__EXTRACTED MATERIAL__

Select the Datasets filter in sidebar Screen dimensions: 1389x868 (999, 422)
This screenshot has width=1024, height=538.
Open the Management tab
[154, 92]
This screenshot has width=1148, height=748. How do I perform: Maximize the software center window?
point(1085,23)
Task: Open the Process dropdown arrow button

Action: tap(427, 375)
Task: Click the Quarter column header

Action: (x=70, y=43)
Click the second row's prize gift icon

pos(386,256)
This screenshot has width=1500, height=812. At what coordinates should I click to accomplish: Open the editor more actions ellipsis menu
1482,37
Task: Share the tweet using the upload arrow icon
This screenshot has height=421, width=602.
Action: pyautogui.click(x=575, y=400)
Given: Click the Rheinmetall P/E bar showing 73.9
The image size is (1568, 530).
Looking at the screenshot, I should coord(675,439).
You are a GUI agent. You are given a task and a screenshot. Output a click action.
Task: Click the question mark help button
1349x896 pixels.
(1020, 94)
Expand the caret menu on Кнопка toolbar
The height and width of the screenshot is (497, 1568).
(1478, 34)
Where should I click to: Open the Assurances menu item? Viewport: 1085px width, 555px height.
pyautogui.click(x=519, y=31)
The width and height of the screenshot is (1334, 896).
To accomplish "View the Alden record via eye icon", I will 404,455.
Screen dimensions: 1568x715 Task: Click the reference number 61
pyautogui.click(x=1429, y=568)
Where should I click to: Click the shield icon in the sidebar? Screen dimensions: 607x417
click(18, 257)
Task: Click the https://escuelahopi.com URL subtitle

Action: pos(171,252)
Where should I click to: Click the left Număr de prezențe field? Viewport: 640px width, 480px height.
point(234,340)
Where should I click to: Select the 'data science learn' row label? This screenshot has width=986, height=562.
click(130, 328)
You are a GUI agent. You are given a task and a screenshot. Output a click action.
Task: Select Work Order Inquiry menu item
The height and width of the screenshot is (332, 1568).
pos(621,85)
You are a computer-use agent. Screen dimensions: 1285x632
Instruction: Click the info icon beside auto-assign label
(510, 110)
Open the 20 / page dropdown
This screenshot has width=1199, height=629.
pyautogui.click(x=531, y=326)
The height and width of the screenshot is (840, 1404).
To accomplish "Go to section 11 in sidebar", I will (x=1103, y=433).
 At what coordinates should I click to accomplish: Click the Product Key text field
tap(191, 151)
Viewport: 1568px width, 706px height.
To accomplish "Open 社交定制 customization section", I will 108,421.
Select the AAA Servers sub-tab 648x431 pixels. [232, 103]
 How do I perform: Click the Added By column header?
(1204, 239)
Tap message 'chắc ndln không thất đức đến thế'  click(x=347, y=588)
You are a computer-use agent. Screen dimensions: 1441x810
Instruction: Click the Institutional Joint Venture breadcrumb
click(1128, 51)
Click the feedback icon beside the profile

__WORK ITEM__
Select all lines with the word "agent" from the entries above.

__PROBLEM SOLUTION__
You are a GUI agent. You are given a task and a screenshot. Output a click action.
You are a GUI agent. You are given a task and a screenshot. Output a click action.
You are a computer-use agent. Screen dimensions: 1285x632
You are a computer-use agent. Screen dimensions: 1441x810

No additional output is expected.